One thing is certain: with Moore defeated, the allegations that faux-shocked a nation and made the needle of our moral compass spin like Nancy’s Pelosi’s memory will disappear with scarcely a whimper. The women about who Democrats claim to care so much, the women that must be believed, have served their purpose, thanks so much, don’t call us, we’ll call you (snicker). Democrat loyalty is infamously– flexible.

And in one additional predictable development, Jones is already being pressured to vote with Republicans.  Considering Alabama is very much a red state, and Jones will be up for election in two short years, if he likes the perks of the Senate, he might be wise to change his party affiliation. He might set the stage for that by supporting Republicans on key votes in the interim, and if offered a choice committee assignment or other goodies, might decide his only chance to earn a Senatorial pension is going with the flow, unless his chances in Alabama look good in 2020, as do the chances of Democrats for taking back the House or Senate.

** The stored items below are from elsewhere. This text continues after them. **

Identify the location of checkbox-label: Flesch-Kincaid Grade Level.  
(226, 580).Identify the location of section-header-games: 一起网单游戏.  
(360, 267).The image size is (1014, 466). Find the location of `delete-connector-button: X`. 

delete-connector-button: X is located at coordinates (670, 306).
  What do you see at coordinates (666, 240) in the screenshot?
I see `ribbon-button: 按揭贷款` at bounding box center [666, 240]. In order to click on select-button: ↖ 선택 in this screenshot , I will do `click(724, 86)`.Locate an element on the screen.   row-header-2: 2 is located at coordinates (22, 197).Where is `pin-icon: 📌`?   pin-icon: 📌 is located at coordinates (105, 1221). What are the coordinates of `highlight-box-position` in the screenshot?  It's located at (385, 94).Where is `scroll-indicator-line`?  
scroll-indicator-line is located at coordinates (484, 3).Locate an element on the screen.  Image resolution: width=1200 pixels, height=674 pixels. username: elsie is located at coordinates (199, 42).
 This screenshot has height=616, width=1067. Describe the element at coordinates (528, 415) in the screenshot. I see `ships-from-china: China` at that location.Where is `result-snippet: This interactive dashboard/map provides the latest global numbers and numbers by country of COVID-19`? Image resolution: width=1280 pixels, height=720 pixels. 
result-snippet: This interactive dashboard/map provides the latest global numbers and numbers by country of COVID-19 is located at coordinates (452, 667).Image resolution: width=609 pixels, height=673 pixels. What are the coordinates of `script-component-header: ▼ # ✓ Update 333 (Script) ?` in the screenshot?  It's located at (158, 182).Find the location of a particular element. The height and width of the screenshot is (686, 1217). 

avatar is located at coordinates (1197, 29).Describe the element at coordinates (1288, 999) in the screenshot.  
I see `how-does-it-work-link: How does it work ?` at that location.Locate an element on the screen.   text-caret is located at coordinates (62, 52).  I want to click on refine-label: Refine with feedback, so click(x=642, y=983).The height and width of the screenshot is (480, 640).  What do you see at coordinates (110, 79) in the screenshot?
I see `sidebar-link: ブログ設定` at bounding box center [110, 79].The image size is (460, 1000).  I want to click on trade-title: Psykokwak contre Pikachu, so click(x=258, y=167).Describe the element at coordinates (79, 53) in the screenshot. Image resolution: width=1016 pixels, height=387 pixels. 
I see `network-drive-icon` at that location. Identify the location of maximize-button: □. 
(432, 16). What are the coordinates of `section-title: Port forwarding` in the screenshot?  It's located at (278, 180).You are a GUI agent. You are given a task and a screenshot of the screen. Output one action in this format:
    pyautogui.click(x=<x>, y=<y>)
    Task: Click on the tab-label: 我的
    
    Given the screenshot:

Democrats are stupid enough to think this election a victory in their never-ending struggle to depose Donald Trump, which, beyond any other consideration, is their foremost political goal. They think Moore and Trump comparable, the tactics used against Moore will be effective against Trump. Even high-ranking agents of the FBI are now revealed, by their own words, to have thought the election of Mr. Trump an existential threat to the nation, and to have worked against him as the nation’s saviors. They’re stupid enough to think trumping up mere allegations, no matter how old or suspect, of some sort of sexual impropriety, or merely possible behavior that might have been kind of icky by contemporary standards, can defeat any Republican.

The Stupid Party is almost certainly likely to prove them right, not with Mr. Trump who is, in most respects, outside normal politics, but with just about anyone else.

Moore out, Jones in, same old, same old.